> Required action 1: List every source of evidence that the passage about the plane crash investigation says was used to establish what happened.
> Required action 2: According to the passage on the plane crash investigation, how much fuel was on board before fuel was added on the day of the accident?
> Required action 3: Carry on writing the plane crash investigation passage from its last sentence.

> Document passage:
It was discovered that the plane had been involved in several incidents before the crash. In 1989, the plane was substantially damaged after it overran a runway and impacted terrain after an aborted take-off. In 1991, the plane had an engine fire.

==Investigation==
The ATC recording showed that, while the plane was approaching Scranton, the crew on board transmitted a message that an engine failure had occurred on board. The NTSB suspected that fuel exhaustion may have caused the failure. This was proved by their examination of the crash site. The NTSB stated that had the flight been filled with sufficient fuel, then the burnt area should have been wider than expected. In the case of this flight, the burnt area was concentrated into a small and compact area.

The cockpit voice recorder unfortunately could not be used for investigation due to improper power configuration. The aircraft was not equipped with flight data recorder as it was not required for such type of plane.

Analysis of the airplane log pages and flight crew records indicated that about 1,000 pounds of fuel were on board the airplane before the 600 pounds (90 gallons) were added on the day of the accident. The NTSB revealed that the crew had planned to add another 180 gallons of fuel. According to the NTSB, if the flight crew intended to load 180 gallons (about 1,200 pounds), it was common industry and company practice to ask for 90 gallons on each side (the left tank and right tank). However, due to a miscommunication, only 90 gallons (600 pounds) of fuel were added to the plane. The crew did order 90 gallons of fuel, but did not specify that it should be added to both tanks. Thus, only 90 gallons of fuel were added, a total confirmed by the fuel order receipt, which the crew most likely did not read.

> Recorded data:

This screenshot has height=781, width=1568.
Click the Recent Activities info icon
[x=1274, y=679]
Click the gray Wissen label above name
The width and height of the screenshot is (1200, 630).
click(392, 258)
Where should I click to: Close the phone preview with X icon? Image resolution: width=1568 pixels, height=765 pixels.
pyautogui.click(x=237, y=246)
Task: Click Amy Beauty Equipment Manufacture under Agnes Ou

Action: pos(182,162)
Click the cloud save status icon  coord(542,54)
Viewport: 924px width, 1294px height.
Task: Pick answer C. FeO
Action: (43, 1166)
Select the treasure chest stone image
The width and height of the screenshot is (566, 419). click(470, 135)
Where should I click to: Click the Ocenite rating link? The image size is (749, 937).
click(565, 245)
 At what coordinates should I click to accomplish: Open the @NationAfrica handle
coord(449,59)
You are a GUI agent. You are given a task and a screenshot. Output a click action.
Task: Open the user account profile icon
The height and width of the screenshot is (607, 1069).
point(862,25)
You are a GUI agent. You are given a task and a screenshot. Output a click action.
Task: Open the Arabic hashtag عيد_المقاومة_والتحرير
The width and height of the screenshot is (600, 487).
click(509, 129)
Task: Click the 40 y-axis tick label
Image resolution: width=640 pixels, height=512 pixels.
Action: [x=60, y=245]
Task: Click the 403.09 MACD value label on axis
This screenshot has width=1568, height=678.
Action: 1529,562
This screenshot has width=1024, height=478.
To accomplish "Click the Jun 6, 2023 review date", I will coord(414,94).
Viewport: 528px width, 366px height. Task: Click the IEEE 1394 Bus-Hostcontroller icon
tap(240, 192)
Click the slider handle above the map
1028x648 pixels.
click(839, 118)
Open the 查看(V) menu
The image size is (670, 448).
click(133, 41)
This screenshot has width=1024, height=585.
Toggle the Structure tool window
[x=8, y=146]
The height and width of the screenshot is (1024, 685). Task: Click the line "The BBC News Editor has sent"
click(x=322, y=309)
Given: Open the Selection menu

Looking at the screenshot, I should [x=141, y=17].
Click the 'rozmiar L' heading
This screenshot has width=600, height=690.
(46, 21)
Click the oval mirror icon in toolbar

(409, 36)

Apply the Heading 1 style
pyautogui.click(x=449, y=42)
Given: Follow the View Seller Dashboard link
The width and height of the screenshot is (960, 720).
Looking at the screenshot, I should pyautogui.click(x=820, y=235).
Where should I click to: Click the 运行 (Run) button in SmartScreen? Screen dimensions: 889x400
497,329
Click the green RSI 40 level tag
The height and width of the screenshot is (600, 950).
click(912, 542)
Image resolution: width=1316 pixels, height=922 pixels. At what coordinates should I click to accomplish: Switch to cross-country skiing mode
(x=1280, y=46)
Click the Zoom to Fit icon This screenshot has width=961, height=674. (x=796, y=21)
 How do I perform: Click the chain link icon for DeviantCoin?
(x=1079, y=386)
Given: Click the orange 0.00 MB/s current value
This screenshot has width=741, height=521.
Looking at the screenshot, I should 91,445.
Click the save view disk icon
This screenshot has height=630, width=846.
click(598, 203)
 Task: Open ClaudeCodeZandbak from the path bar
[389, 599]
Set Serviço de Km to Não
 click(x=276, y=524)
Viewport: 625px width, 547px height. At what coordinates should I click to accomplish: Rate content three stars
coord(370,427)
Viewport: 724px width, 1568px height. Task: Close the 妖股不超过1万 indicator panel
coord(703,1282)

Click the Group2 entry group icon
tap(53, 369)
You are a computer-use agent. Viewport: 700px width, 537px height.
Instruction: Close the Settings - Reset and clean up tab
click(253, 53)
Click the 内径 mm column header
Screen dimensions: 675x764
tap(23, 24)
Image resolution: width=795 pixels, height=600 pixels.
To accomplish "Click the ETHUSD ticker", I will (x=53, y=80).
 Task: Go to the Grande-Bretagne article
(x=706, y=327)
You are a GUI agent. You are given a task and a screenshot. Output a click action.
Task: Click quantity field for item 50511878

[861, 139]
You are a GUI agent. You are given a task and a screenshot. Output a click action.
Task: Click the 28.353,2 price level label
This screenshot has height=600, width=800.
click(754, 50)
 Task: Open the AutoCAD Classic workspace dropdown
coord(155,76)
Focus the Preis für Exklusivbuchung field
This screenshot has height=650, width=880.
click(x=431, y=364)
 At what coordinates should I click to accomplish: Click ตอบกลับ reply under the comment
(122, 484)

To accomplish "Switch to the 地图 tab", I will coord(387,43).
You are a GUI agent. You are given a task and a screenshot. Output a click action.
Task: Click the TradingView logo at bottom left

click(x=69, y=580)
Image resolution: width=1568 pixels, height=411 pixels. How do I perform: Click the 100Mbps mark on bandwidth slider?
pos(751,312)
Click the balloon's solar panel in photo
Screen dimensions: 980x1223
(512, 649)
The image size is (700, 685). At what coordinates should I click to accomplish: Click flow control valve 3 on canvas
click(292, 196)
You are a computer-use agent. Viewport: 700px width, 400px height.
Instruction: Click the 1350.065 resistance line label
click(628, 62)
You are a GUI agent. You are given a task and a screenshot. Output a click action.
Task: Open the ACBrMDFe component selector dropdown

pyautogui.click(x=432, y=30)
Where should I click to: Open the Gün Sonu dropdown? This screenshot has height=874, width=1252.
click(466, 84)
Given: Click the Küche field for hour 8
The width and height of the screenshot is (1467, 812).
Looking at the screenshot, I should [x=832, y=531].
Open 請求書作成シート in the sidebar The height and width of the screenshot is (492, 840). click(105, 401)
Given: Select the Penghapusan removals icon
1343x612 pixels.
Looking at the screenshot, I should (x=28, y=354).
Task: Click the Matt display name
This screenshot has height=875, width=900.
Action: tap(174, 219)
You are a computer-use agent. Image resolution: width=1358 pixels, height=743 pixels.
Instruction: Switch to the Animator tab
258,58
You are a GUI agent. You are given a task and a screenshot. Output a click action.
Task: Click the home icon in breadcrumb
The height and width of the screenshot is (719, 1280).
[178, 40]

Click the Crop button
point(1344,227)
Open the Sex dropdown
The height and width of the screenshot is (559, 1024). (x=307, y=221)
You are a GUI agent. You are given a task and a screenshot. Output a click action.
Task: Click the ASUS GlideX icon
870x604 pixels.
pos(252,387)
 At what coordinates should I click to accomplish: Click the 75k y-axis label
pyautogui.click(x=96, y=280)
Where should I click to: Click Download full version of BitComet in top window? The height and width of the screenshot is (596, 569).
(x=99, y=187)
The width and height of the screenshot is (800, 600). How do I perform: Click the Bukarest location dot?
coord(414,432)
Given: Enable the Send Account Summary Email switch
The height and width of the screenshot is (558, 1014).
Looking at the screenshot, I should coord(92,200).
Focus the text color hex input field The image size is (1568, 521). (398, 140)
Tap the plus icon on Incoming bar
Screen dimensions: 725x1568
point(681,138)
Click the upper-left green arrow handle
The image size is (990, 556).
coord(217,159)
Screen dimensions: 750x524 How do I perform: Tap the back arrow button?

> Final answer 1:
- The ATC recording
- Examination of the crash site
- The airplane log pages
- The flight crew records
- The fuel order receipt

> Final answer 2: About 1,000 pounds.

> Final answer 3:
Captain Basat and First Officer MacVicar then completed the load manifest. They stated that the plane was loaded with 2,400 pounds of fuel when it departed from Farmingdale. In reality, there were only 1,600 pounds of fuel on board, 800 pounds less than intended. Calculations by the NTSB revealed that if the plane were loaded with a total of 2,400 pounds of fuel, then the crew would not have had to refuel in Atlantic City.

Since the crew believed that there was enough fuel on board, they apparently ignored the low fuel quantity annunciator lights that should have warned them of their lack of fuel. However, the NTSB stated that these lights can be easily "overlooked".

As the plane ran out of fuel, the right engine stopped. This failure on the right engine caused the plane to deviate from its planned track. Although the pilots were able to restart the engine, it failed again seconds later, along with the left engine. Low airspeed then caused loss of control of the plane.

The final accident report was published on August 29, 2002, and concluded the cause of the crash was pilot error:

"The National Transportation Safety Board determines that the probable cause of this accident was the flight crew's failure to ensure an adequate fuel supply for the flight, which led to the stoppage of the right engine due to fuel exhaustion and the intermittent stoppage of the left engine due to fuel starvation. Contributing to the accident were the flight crew's failure to monitor the airplane's fuel state and the flight crew's failure to maintain directional control after the initial engine stoppage."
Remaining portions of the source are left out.